Xenotransplantation, the transplantation, implantation, or infusion into a human recipient from an animal donor, has been attempted for more than 300 years with little to no success . The possibility of an essentially unlimited pool of organs to choose from has taunted many transplant surgeons and researchers alike. Beginning with blood xenotransfusion, then the grafting of animal skin to humans, and organ transplantation between different animal species in recent years, there have been many attempts to devise a feasible procedure to make organs and cells viable for human utilization. So far, none of these transplantations have succeeded enough to allow the recipient to live long after . If successful, however, xenotransplantation could provide an abundant supply of the organs or cells required by individuals while providing the particular product in favorable conditions . The growing organ wait list, currently with an estimated 117,000 Americans in which 22 die every day, could be potentially diminished to zero waits . Currently, with expanding technologies in gene editing through CRISPR-Cas9, advancements have been made toward a pig to human transplantation that has the potential to terminate the waitlist itself and produce the boundless supply of organs and cells that would be available to all in need.

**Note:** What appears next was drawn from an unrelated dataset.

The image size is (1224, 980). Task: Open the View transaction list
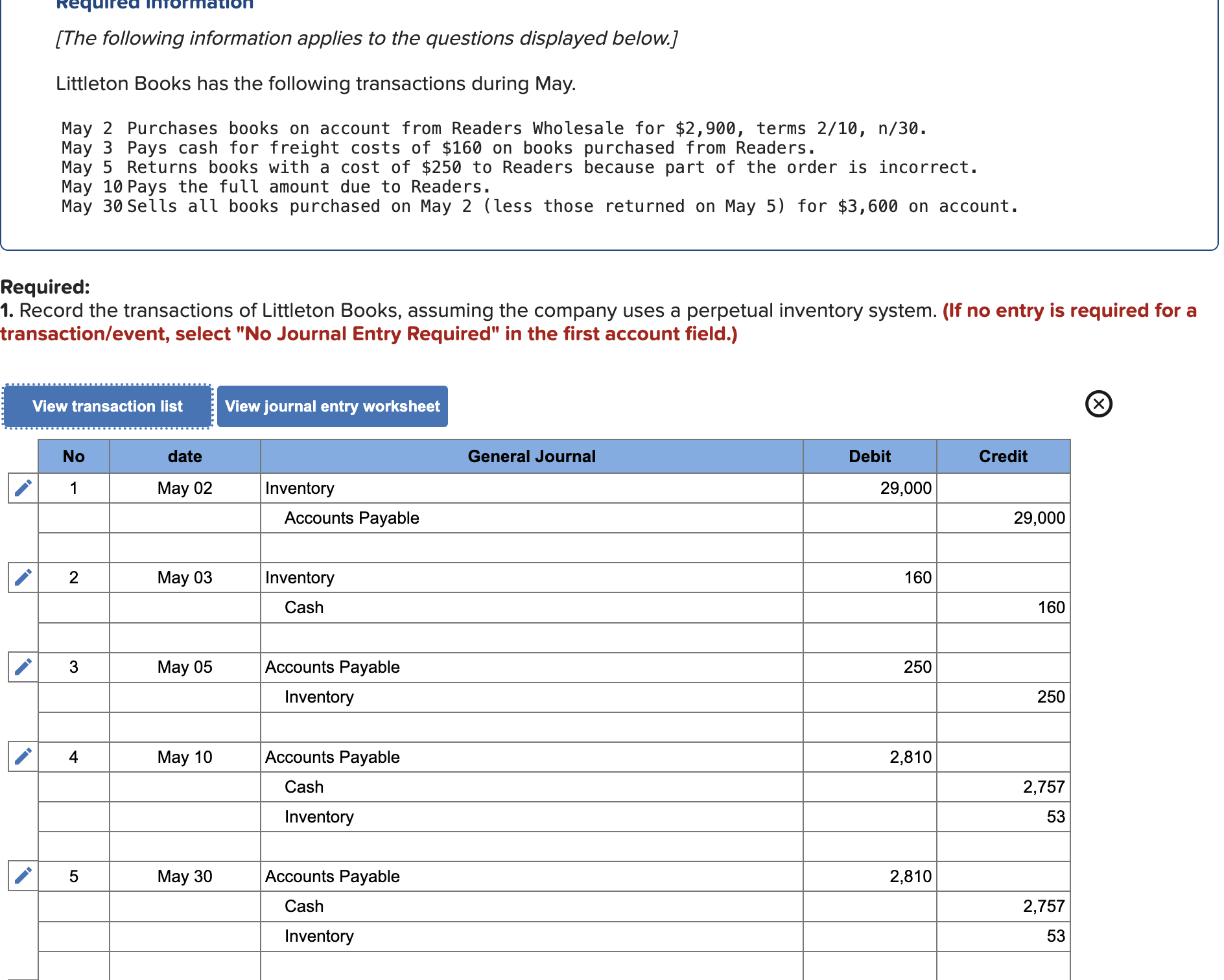point(107,406)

Pigs, relatively easy to breed with similar organ size and physiology to humans, are ideal candidates for growing organs for human use. One of the greatest obstacles with xenotransplantation was the presence of porcine endogenous retroviruses, or PERVs, in the pig genome . Endogenous retroviruses are facets of animal genomes that have existed through thousands of years of evolution and are now “fossilized” viruses. These fossilized viruses remain in pig genomes and have the potential to adversely affect the human cell. Although some researchers argue that PERVs are a negligible factor when developing the xenotransplantation process, there is evidence that PERVs can spread to human cells, and those human cells can infect other human cells . Although exactly what effects these PERVs have on human cells is unknown, there is a possibility that like other retroviruses, PERVs may produce immune responses that detrimentally affect human cells in an already immuno-incompetent individual, like an organ recipient .

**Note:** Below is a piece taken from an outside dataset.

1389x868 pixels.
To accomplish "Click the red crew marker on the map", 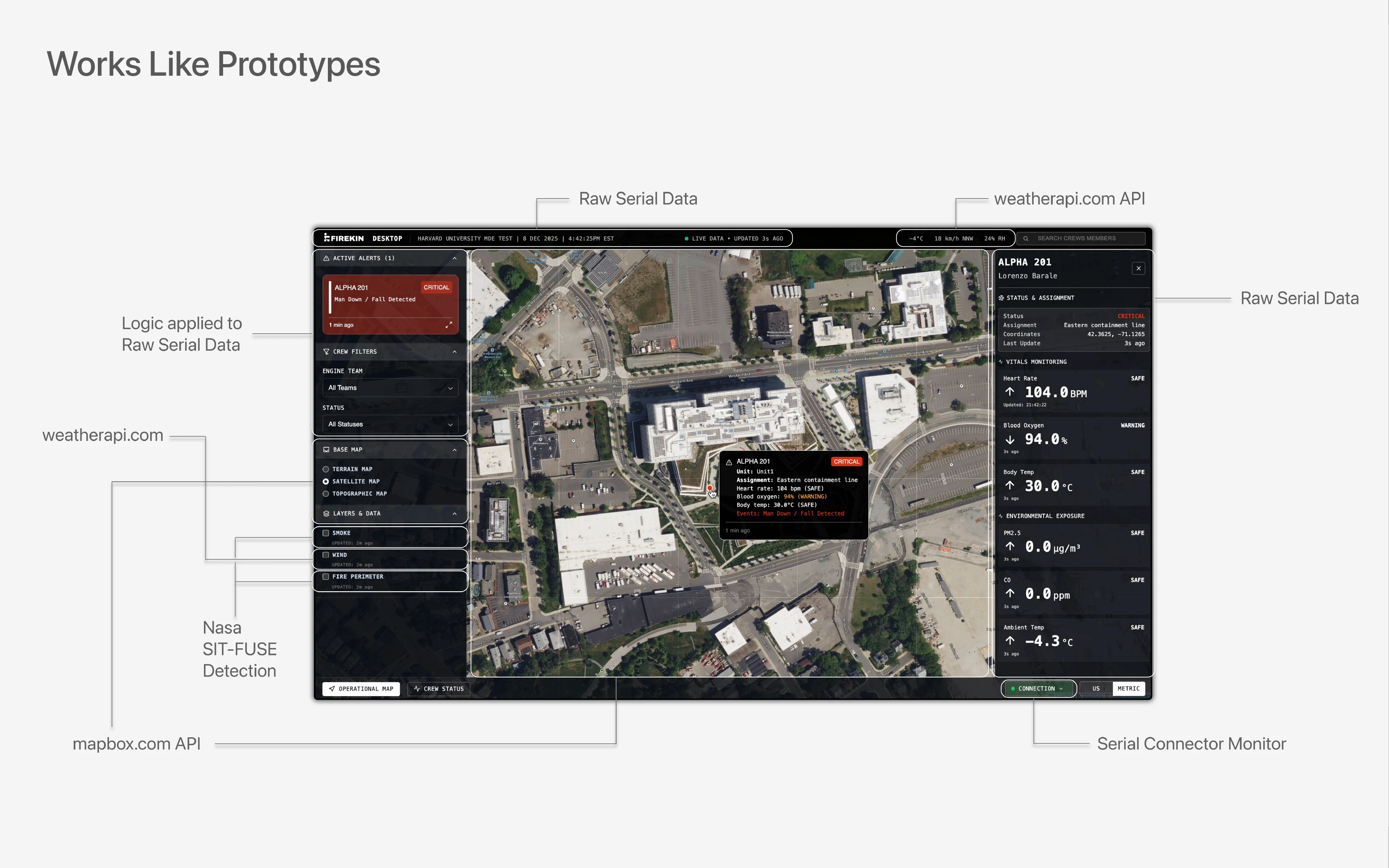I will pos(709,488).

In August of this year, a group of researchers led by Luhan Yang published an article illustrating the success they had with removing all 25 functional PERV genes from the pig genome using CRISPR-Cas9. CRISPR-Cas9 is a revolutionary method to manipulate and change DNA sequences in organisms . In short, an inserted RNA sequence attaches to the target area of DNA and in turn, an enzyme called Cas9 also attaches to the RNA and cuts the DNA at that particular site. After the cut, the cell’s repair machinery can be utilized to make changes to the target location in the DNA. In this way Dong Niu et al. eliminated the PERV sequences from pig genomes . The PERV free pig genome in nuclei were then transferred to pig embryos which were, in turn, implanted in normal pig mothers with PERVs. After birth, the surviving baby piglets were found to be healthy with fully deactivated PERVs. Although these piglets require long term study to detect ramifications of PERV inactivation and CRISPR-Cas9 editing, this strain of PERV free piglets has great potential to serve as organ and cell donors.
With the issue of PERVs seemingly resolved, researchers must now focus on pig tissue and blood compatibility with the human counterparts. Since humans and pigs express different blood group antigens, humans may produce antibodies against the pig antigens which could lead to a compromised immune system . There is also the matter of ethics, and whether growing and genetically engineering pigs for organ harvesting is right. That matter may lie in the choice of the recipients, who will also have an opinion on whether they even want an organ from a pig in the first place. In addition, unknown viruses or other adverse health effects may plague the recipient years after the transplant, requiring a long term and careful monitoring of the recipient .
If each matter can be settled and if the xenotransplantation process becomes feasible, kidneys, hearts, livers, pancreatic islet cells, skin, corneas, and even embryonic neural precursor cells may be able to be produced to benefit not only those on the organ wait list, but also those with currently incurable diseases, like Parkinson’s or Huntington’s disease. Organs from pigs can also be a better option than organs donated by deceased individuals after brain death. For one, the organ would be taken out of the donor pig while the pig is still alive, essentially providing a fresh organ that is known to be superior to an organ taken after brain death . The pigs would also be strictly monitored throughout their growth and inspected for any known viruses, which often is unable to be done on human organs as the transplant must happen immediately after death . The benefits of a pig to human xenotransplantation is eminent and the implication that successful gene edited pigs holds is far reaching: not only would these pigs provide a limitless organs supply, but they can be the means for contribution to genome engineering in various other organisms and a source of specialized cells that have the potential to reverse many degenerative diseases.